▼

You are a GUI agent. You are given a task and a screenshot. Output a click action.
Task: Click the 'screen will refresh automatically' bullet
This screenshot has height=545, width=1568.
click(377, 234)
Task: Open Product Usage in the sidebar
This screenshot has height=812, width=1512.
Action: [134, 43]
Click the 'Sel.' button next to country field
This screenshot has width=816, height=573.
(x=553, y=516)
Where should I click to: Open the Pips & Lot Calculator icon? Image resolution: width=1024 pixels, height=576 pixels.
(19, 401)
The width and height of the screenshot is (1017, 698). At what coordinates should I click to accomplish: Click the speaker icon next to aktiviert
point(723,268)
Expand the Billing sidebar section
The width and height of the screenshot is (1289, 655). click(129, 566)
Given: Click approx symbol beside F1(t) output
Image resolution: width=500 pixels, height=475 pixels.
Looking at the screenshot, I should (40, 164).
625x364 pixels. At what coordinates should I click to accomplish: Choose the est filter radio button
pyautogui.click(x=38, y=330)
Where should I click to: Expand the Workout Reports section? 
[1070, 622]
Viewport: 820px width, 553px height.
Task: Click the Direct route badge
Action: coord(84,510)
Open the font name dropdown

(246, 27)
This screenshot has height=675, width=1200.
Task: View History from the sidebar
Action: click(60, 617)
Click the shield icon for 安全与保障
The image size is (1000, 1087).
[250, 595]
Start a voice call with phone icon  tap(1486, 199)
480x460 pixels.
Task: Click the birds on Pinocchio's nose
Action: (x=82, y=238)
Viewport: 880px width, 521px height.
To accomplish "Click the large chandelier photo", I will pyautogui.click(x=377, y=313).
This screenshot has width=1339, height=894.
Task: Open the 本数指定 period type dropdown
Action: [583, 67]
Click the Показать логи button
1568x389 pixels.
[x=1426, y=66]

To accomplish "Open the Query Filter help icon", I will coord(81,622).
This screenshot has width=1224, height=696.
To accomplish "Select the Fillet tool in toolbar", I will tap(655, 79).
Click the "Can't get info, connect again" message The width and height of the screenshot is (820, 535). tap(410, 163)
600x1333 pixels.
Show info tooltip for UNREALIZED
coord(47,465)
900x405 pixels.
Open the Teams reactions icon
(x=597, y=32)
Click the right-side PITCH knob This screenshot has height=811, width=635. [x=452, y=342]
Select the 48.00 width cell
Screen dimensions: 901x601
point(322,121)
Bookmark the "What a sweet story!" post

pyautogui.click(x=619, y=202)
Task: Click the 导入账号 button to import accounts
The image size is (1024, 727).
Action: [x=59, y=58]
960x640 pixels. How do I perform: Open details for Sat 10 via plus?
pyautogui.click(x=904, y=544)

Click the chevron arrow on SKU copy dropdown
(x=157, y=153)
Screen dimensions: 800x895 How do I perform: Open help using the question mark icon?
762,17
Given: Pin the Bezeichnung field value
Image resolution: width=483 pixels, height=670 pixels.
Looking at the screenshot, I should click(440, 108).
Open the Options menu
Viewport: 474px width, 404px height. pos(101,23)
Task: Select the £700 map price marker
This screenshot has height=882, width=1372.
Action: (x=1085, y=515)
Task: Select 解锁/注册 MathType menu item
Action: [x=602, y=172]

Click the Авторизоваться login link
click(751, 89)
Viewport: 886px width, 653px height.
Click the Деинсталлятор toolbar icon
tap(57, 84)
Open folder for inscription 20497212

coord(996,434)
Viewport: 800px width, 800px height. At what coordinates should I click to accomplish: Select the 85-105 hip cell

▲

Reproduce the listing above word for word.

§ **ANSWER**:
You are a GUI agent. You are given a task and a screenshot. Output a click action.
Task: Click the 'screen will refresh automatically' bullet
This screenshot has height=545, width=1568.
click(377, 234)
Task: Open Product Usage in the sidebar
This screenshot has height=812, width=1512.
Action: [134, 43]
Click the 'Sel.' button next to country field
This screenshot has width=816, height=573.
(x=553, y=516)
Where should I click to: Open the Pips & Lot Calculator icon? Image resolution: width=1024 pixels, height=576 pixels.
(19, 401)
The width and height of the screenshot is (1017, 698). At what coordinates should I click to accomplish: Click the speaker icon next to aktiviert
point(723,268)
Expand the Billing sidebar section
The width and height of the screenshot is (1289, 655). click(129, 566)
Given: Click approx symbol beside F1(t) output
Image resolution: width=500 pixels, height=475 pixels.
Looking at the screenshot, I should (40, 164).
625x364 pixels. At what coordinates should I click to accomplish: Choose the est filter radio button
pyautogui.click(x=38, y=330)
Where should I click to: Expand the Workout Reports section? 
[1070, 622]
Viewport: 820px width, 553px height.
Task: Click the Direct route badge
Action: coord(84,510)
Open the font name dropdown

(246, 27)
This screenshot has height=675, width=1200.
Task: View History from the sidebar
Action: click(60, 617)
Click the shield icon for 安全与保障
The image size is (1000, 1087).
[250, 595]
Start a voice call with phone icon  tap(1486, 199)
480x460 pixels.
Task: Click the birds on Pinocchio's nose
Action: (x=82, y=238)
Viewport: 880px width, 521px height.
To accomplish "Click the large chandelier photo", I will pyautogui.click(x=377, y=313).
This screenshot has width=1339, height=894.
Task: Open the 本数指定 period type dropdown
Action: [583, 67]
Click the Показать логи button
1568x389 pixels.
[x=1426, y=66]

To accomplish "Open the Query Filter help icon", I will coord(81,622).
This screenshot has width=1224, height=696.
To accomplish "Select the Fillet tool in toolbar", I will tap(655, 79).
Click the "Can't get info, connect again" message The width and height of the screenshot is (820, 535). tap(410, 163)
600x1333 pixels.
Show info tooltip for UNREALIZED
coord(47,465)
900x405 pixels.
Open the Teams reactions icon
(x=597, y=32)
Click the right-side PITCH knob This screenshot has height=811, width=635. [x=452, y=342]
Select the 48.00 width cell
Screen dimensions: 901x601
point(322,121)
Bookmark the "What a sweet story!" post

pyautogui.click(x=619, y=202)
Task: Click the 导入账号 button to import accounts
The image size is (1024, 727).
Action: [x=59, y=58]
960x640 pixels. How do I perform: Open details for Sat 10 via plus?
pyautogui.click(x=904, y=544)

Click the chevron arrow on SKU copy dropdown
(x=157, y=153)
Screen dimensions: 800x895 How do I perform: Open help using the question mark icon?
762,17
Given: Pin the Bezeichnung field value
Image resolution: width=483 pixels, height=670 pixels.
Looking at the screenshot, I should click(440, 108).
Open the Options menu
Viewport: 474px width, 404px height. pos(101,23)
Task: Select the £700 map price marker
This screenshot has height=882, width=1372.
Action: (x=1085, y=515)
Task: Select 解锁/注册 MathType menu item
Action: [x=602, y=172]

Click the Авторизоваться login link
click(751, 89)
Viewport: 886px width, 653px height.
Click the Деинсталлятор toolbar icon
tap(57, 84)
Open folder for inscription 20497212

coord(996,434)
Viewport: 800px width, 800px height. At what coordinates should I click to accomplish: Select the 85-105 hip cell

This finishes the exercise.